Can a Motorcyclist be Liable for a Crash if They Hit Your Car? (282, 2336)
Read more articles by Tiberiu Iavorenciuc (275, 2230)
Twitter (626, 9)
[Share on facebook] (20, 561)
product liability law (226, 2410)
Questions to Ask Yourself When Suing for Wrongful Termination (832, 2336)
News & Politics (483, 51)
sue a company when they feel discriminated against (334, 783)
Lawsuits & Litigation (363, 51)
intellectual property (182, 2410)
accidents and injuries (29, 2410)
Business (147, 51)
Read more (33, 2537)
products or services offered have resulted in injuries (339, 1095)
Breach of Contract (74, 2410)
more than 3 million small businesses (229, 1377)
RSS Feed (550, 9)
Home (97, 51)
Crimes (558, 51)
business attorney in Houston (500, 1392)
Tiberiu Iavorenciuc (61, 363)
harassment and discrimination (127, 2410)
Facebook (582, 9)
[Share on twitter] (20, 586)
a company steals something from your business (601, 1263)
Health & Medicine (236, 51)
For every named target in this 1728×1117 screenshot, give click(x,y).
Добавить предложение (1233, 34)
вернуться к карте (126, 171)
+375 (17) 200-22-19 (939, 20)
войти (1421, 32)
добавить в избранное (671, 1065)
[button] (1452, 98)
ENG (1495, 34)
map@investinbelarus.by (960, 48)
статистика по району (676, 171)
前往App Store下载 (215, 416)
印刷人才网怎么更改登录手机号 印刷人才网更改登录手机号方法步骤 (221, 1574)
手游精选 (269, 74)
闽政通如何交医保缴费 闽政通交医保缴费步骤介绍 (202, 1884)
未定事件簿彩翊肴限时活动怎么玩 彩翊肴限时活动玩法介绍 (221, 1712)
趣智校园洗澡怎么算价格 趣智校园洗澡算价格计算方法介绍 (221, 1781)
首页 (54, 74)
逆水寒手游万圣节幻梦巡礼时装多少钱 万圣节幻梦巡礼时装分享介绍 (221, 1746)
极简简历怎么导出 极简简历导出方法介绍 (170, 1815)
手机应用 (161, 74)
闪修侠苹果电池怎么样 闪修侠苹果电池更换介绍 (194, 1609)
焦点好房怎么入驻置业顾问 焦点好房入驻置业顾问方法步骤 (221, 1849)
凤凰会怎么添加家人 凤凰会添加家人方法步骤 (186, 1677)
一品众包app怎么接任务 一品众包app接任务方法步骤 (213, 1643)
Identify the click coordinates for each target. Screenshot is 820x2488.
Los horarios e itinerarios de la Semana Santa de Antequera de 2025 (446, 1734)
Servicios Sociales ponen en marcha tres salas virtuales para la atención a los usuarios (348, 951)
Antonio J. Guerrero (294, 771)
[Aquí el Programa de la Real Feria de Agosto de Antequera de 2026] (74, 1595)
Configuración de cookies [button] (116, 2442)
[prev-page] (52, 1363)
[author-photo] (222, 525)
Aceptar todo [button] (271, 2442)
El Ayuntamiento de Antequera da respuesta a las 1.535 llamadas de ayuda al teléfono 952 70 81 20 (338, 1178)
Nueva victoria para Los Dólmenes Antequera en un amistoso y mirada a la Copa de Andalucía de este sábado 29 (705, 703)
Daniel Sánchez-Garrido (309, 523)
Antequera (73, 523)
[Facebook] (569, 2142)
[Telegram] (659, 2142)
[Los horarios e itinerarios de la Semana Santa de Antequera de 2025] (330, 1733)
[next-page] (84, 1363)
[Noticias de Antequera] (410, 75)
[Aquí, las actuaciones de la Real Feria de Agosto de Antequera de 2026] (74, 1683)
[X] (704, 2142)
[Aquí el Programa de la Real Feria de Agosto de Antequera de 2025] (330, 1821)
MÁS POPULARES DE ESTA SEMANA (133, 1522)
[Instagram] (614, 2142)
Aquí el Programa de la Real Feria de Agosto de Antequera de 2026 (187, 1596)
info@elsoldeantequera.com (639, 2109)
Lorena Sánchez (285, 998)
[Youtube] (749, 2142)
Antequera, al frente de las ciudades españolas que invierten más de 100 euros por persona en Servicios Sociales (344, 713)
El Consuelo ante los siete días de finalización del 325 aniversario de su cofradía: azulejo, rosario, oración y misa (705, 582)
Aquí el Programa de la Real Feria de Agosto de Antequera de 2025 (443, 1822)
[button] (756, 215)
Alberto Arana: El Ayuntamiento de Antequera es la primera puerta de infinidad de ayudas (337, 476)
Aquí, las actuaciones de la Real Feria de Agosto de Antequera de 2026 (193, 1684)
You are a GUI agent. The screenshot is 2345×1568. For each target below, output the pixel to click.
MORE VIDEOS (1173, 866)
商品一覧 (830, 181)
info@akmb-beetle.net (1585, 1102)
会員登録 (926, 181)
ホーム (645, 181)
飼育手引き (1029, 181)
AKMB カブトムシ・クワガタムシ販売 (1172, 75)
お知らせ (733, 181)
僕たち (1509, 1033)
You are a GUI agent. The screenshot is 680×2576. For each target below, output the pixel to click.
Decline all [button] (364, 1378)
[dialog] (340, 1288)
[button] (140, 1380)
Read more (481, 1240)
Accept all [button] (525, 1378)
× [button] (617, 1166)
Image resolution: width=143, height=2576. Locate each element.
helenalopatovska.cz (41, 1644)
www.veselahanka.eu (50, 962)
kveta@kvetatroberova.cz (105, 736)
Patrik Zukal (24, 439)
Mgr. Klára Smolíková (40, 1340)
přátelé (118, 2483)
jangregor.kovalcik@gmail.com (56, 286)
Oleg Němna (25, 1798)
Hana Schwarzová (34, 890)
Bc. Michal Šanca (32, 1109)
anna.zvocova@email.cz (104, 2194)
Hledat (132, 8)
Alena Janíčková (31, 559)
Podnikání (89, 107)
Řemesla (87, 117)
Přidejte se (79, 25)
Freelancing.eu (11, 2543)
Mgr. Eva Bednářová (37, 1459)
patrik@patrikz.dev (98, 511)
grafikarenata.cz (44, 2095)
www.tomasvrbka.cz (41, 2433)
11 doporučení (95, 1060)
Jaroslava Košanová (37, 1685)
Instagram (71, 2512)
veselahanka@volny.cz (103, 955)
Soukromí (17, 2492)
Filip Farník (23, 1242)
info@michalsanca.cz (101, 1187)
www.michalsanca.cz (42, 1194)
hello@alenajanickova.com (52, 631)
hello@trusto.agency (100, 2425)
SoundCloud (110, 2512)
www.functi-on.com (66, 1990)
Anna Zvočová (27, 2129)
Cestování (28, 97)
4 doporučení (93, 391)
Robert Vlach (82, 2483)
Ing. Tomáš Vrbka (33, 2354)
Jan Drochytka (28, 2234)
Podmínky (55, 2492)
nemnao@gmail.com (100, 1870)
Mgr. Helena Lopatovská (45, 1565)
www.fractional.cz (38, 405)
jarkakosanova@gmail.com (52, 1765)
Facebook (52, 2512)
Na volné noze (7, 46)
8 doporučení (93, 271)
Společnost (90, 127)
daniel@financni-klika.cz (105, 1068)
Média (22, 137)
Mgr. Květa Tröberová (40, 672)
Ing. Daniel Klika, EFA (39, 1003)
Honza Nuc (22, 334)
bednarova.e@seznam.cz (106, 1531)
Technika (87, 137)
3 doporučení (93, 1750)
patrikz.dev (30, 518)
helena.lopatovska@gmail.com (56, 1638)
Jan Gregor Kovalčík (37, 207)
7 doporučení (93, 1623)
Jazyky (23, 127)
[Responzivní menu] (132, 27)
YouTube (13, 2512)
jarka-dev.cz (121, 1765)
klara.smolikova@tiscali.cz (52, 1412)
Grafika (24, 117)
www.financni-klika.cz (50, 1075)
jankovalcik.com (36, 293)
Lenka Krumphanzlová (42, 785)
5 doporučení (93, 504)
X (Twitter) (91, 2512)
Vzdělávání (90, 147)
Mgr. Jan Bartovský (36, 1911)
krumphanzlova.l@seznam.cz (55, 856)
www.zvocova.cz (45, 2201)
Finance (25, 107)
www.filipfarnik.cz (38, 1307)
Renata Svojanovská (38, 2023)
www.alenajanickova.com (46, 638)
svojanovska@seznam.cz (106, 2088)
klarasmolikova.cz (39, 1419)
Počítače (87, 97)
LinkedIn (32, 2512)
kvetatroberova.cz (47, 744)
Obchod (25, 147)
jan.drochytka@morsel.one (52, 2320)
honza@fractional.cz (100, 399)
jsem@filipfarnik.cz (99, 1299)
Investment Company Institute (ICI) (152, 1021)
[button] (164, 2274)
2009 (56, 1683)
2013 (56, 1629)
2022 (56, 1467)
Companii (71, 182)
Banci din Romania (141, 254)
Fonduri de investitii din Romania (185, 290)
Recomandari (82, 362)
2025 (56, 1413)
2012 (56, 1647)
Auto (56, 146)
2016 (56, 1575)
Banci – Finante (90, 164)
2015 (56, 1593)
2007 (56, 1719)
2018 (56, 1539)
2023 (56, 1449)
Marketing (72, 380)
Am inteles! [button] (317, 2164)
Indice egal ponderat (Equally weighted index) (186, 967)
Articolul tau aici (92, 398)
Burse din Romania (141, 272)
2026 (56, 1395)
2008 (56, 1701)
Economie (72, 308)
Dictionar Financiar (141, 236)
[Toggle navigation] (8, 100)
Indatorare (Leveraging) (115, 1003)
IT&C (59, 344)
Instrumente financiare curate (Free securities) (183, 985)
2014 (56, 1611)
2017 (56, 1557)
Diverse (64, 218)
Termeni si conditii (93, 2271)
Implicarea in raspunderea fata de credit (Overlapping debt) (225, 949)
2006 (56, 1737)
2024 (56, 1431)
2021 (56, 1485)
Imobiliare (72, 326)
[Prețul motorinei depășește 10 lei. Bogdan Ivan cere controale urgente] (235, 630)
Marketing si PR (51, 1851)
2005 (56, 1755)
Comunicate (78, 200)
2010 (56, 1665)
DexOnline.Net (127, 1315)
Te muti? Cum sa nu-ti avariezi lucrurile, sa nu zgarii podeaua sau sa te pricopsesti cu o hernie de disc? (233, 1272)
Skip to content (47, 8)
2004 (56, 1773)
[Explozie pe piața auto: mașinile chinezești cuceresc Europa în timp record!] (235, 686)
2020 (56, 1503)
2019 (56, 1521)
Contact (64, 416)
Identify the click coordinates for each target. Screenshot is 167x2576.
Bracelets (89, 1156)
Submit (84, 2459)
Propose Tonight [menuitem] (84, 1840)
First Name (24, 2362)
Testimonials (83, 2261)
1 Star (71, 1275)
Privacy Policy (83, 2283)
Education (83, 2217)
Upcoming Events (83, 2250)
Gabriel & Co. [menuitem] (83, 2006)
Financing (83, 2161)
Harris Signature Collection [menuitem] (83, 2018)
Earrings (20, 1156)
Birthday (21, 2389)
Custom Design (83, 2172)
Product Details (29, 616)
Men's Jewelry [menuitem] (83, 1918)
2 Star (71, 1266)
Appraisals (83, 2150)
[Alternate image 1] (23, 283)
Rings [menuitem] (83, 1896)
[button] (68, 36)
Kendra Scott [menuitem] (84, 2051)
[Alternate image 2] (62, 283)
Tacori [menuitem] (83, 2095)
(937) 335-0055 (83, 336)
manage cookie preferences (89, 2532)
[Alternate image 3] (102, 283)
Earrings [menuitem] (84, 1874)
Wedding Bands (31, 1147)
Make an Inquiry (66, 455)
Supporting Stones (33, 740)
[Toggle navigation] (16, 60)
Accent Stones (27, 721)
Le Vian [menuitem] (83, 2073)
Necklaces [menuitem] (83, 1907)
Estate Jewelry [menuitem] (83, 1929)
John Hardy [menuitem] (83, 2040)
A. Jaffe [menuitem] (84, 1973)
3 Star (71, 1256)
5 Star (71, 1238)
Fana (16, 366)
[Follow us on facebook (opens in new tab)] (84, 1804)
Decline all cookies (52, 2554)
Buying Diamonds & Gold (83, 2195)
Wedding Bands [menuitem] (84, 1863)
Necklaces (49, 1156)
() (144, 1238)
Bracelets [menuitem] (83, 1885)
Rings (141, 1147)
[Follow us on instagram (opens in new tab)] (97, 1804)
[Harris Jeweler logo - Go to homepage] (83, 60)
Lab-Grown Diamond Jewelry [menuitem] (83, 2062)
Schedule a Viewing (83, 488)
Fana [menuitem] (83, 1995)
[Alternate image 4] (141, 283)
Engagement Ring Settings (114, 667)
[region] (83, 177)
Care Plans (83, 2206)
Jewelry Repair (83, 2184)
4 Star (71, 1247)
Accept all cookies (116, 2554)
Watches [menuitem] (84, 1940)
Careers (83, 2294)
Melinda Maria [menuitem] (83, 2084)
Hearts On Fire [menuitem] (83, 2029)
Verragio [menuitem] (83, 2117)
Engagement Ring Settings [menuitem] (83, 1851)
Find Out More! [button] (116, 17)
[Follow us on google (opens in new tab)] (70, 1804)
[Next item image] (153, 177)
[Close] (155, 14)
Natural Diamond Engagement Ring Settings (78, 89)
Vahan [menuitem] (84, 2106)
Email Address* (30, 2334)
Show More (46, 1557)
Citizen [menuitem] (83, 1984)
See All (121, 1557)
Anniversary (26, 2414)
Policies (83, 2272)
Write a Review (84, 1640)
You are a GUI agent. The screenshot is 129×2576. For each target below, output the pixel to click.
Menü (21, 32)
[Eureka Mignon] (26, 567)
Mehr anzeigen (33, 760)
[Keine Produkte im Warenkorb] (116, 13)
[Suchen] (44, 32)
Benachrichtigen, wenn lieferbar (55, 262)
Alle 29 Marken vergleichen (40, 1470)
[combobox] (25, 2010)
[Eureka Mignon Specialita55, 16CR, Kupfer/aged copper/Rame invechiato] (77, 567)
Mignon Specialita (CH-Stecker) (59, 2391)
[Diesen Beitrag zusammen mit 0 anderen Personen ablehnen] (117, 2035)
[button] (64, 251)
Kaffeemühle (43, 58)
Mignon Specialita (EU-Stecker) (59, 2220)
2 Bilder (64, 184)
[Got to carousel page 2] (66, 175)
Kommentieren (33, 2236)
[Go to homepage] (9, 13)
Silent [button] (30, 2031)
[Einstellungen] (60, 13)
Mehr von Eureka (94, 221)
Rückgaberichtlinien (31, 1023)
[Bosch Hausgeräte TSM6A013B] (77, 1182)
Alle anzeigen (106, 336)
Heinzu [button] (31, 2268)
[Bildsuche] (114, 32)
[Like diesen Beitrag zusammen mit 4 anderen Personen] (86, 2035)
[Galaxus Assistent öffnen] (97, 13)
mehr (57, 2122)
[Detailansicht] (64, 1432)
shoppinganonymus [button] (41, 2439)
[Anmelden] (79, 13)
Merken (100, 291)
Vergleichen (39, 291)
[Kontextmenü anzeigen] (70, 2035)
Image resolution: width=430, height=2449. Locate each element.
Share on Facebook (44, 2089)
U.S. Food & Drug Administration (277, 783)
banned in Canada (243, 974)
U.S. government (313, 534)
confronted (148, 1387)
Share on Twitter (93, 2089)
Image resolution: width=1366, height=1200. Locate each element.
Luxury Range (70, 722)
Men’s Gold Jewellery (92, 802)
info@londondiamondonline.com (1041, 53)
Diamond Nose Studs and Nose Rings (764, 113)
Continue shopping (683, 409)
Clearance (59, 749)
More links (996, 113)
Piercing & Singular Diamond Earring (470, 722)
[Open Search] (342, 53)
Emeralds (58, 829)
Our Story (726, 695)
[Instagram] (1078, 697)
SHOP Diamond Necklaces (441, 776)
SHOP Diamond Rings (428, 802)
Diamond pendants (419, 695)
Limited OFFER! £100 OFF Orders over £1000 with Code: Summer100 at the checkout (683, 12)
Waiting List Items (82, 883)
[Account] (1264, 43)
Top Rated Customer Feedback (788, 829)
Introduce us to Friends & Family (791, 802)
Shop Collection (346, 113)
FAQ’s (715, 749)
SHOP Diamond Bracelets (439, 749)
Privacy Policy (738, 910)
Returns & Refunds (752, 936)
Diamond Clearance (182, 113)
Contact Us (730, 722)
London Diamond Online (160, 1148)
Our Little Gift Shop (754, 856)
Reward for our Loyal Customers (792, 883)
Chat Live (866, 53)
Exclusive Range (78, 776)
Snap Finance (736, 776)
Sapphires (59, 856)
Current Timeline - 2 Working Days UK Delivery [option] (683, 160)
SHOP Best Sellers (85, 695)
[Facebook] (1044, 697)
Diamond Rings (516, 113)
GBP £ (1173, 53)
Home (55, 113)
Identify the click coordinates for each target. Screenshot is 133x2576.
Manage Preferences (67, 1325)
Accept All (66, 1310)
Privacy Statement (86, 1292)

» WORK TO COMPLETE: From the listing above, return every line that carries the string "gmail".

» WRITTEN REPLY:
jangregor.kovalcik@gmail.com (56, 286)
nemnao@gmail.com (100, 1870)
jarkakosanova@gmail.com (52, 1765)
helena.lopatovska@gmail.com (56, 1638)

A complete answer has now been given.